My main safety concern was wave-induced capsize, where a steep sea pivots her stern up, bow down into a sea, and a gust pushes her over at the same time. I came to the conclusion that, in downwind sailing, it was much safer to sail her under spinnaker (or twin jibs) only than under jib and mainsail. The spinnaker and twin jib rigs automatically depower when she spins upwind on either side, and the sail no longer exerts much force once its is luffing. Since the assymetrical chute is flatter and has an open leach and a relatively taut luff, I think that it is safer than a symmetrical chute. In contrast, the mainsail cannot be let out very far in a gust by easing the sheet, because of the shroud location, and its huge roach high in the air exerts a big rotational moment just where you don't want it. Monohull sailors normally view the mainsail as the safe sail on the boat and the spinnaker as a risky and dangerous sail (witness the cruising races that ban spinnakers), but on Catalyst I believe the opposite is true.

Despite the incredible forces exerted on her hulls and structure Catalyst came through without any sign of structural fatigue. Her rig remains taut, indicating no deflection of the forward cross beam on which the mast is stepped. We blew apart two shackles (holding the tacks of the mainsail and the jib), and the screacher halyard chafed badly in the mast at the hounds inside the mast. The spinnaker and screacher sheets chafed against the upper lifelines, requiring us to loosen the lifelines and cover them in the critical location with pieces we cut from our deck hose. Sheets running through the turning blocks aft chafe on the teak toe rail, which should be shortened a foot or two at its aft end. The sun cover on the screacher was chafed in a few locations by the windward spinnaker sheets crossing it. But none of the chafing was significant, and the sails are all in excellent condition.

The window covers and furling bimini that Quantum made for us turned out to be godsends because of the extreme heat and piercing sunshine. We used them all the time. The bimini unfurls from the top of the pilot house and is tied under the boom just aft of the mast, and guyed on each side to the dagger boards (normally raised for downwind sailing) and forward to the aft end of the prod. We use the spare jib halyard to raise it in the middle, and it makes a great tent.

Catalyst's forward cockpit design works spectacularly well. Sail handling is centralized and safe, visibility is excellent, and you feel from the cockpit as if you're sailing a big beach cat. The pilot house provides excellent visibility and is extremely comfortable for both navigating and lounging (and snoozing on the very comfortable couch). The wide decks are great for exercising and lounging in shady spots.

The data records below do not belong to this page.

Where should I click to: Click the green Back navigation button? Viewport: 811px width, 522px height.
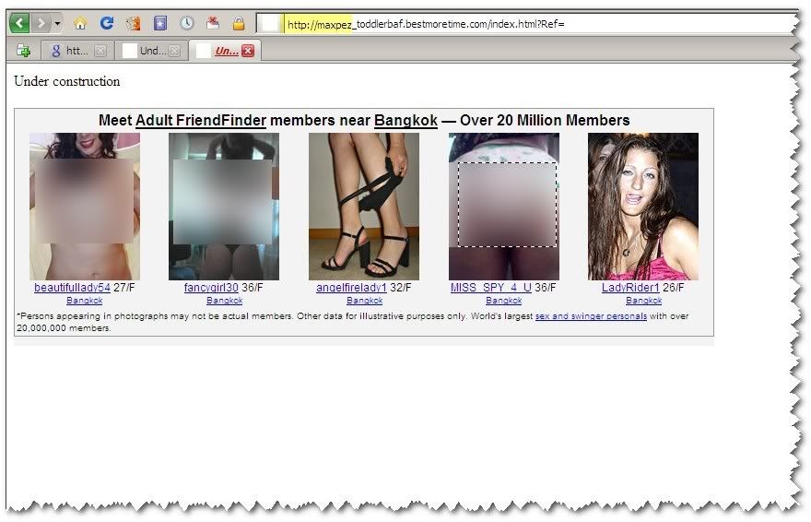coord(19,23)
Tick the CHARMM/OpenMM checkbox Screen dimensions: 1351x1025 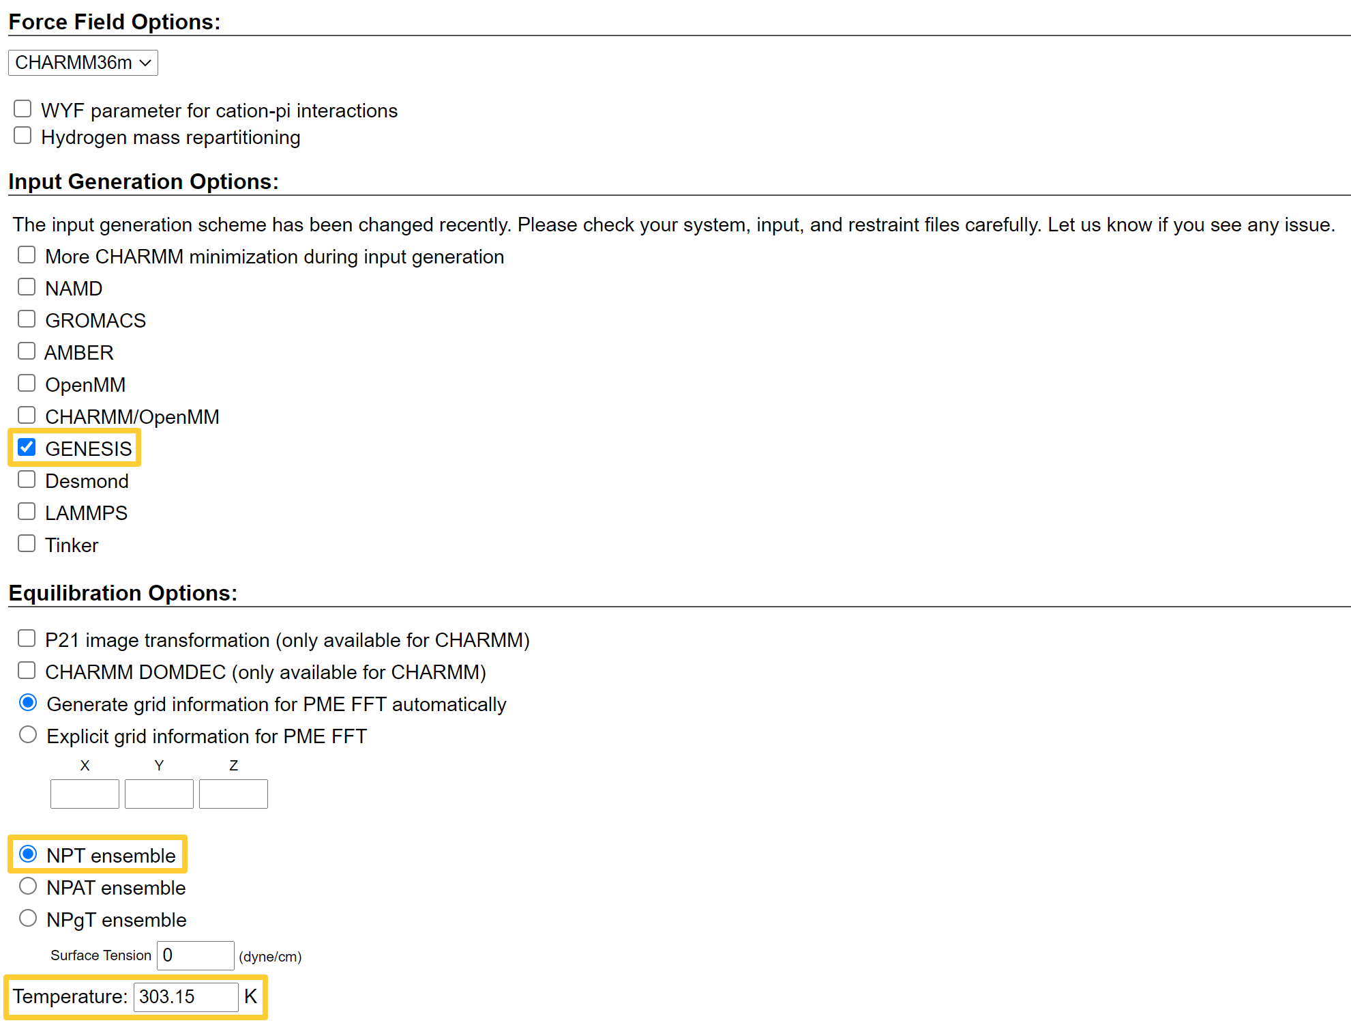point(27,416)
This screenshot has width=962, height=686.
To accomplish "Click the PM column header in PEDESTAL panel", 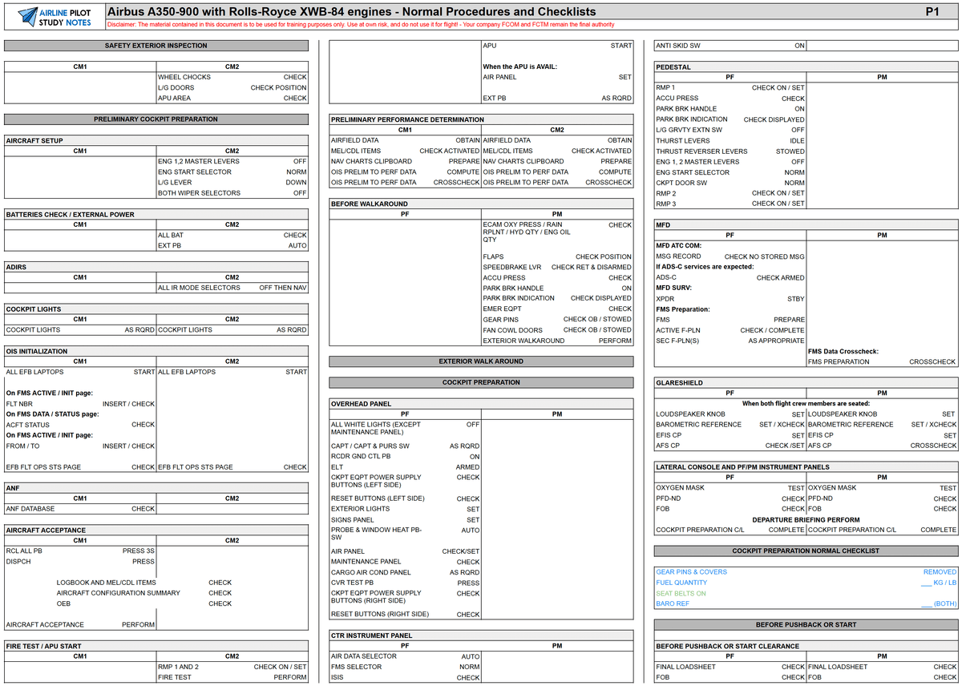I will pyautogui.click(x=882, y=76).
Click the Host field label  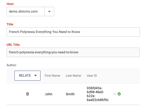coord(10,4)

The prod worked very well, enabling us to unfurl the screacher at will and also to lead the at leeward tack line to the spinnaker that kept the tack well forward. We normally tacked the spinnaker using a tack line running through a snatch block on the windward bow. Also, the prod provides excellent support while you are working on the big trampoline, dividing it in half and giving you something to hold onto.

In sum, this is a great design and great fun to sail. We had a chance to try her out on a beat yesterday, and found that she points easily to 35 apparent and sails at 7.5 - 8 knots in 10 knots of true wind (18 apparent). She keeps her momentum well through the tacks, and balances beautifully.